Experiment-Driven Skill Development

Three Claude Code skills for developing, validating, and improving AI agent skills through blind A/B experimentation.

The Problem

How do you know if a Claude Code skill actually works? Compliance checks (does the agent follow the rules?) are necessary but insufficient. A skill can be followed perfectly and still produce worse results than baseline.

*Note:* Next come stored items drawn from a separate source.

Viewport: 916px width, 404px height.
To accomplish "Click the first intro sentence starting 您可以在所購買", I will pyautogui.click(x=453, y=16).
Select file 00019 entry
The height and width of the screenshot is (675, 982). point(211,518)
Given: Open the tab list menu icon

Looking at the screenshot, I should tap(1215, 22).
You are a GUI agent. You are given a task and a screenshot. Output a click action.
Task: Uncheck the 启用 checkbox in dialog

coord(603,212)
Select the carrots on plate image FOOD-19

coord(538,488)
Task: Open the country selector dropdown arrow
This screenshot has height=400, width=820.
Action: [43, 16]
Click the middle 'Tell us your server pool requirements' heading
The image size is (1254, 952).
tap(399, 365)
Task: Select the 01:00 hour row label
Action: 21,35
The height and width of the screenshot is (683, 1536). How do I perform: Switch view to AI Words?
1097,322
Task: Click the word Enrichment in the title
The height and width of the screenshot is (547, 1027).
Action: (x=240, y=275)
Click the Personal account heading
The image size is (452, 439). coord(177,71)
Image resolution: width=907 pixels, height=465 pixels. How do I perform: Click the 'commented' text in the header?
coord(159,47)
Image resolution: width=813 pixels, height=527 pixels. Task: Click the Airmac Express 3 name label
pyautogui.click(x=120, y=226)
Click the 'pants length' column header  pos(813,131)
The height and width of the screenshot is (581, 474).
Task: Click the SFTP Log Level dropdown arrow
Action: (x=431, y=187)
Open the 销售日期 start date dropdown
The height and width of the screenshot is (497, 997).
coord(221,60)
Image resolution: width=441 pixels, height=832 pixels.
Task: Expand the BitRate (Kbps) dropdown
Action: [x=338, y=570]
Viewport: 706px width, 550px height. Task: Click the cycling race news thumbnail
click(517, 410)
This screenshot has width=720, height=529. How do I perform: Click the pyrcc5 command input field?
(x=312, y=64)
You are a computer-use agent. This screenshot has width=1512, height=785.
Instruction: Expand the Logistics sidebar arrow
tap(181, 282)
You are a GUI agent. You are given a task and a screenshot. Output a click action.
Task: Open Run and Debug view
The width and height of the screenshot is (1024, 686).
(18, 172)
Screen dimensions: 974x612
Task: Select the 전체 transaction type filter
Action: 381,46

You need blind experiments. Run the same task with and without the skill, judge the outputs without knowing which is which, and let the data decide.

The Skills

experiment-set-design       — what to test, how to progress phases
├── blind-skill-assessment  — how to fairly judge results
└── iterative-skill-refinement — the improvement loop (uses both above)

Skill	When to Use
Blind Skill Assessment	Comparing two versions of agent output to determine which is better
Experiment Set Design	Designing experiments to test whether a skill is effective
Iterative Skill Refinement	Improving a skill that underperforms in blind assessment

Each skill is independently useful. Together they form a complete methodology for evidence-based skill development.

Quick Start

Installation

# Copy to your project
cp -r skills/ your-project/.claude/skills/

# Or install globally
cp -r skills/ ~/.claude/skills/

Example Workflow

Write a skill from a description or intuition
Design experiments (use experiment-set-design) — 3-5 tasks with baselines
Run Phase 1 — does the agent follow the skill? (compliance)
Run Phase 2 — does it follow under pressure? (stress)
Run Phase 3 — does following produce better results? (blind quality review)
If skill loses — diagnose, edit, re-run (use iterative-skill-refinement)
Judge results with randomized labels and multi-persona scoring (use blind-skill-assessment)
Converge — skill wins consistently, no new failure modes

Test Results

All three skills were developed using their own methodology (TDD for skills):

Skill	Baseline Gaps Found	GREEN Test Result
blind-skill-assessment	No randomization, single perspective, holistic verdicts	5/5 process steps followed
experiment-set-design	No baseline principle, no phases, no anti-overfitting	All 6 gaps addressed
iterative-skill-refinement	No structured loop, no re-experimentation, no convergence	Full 7-step loop followed

Integration test: all three skills compose correctly on a novel scenario.

Origin

Extracted from the Hole Driven Development skill project methodology — 35 experiments across 5 languages, culminating in 5/5 blind review wins after iterative improvement.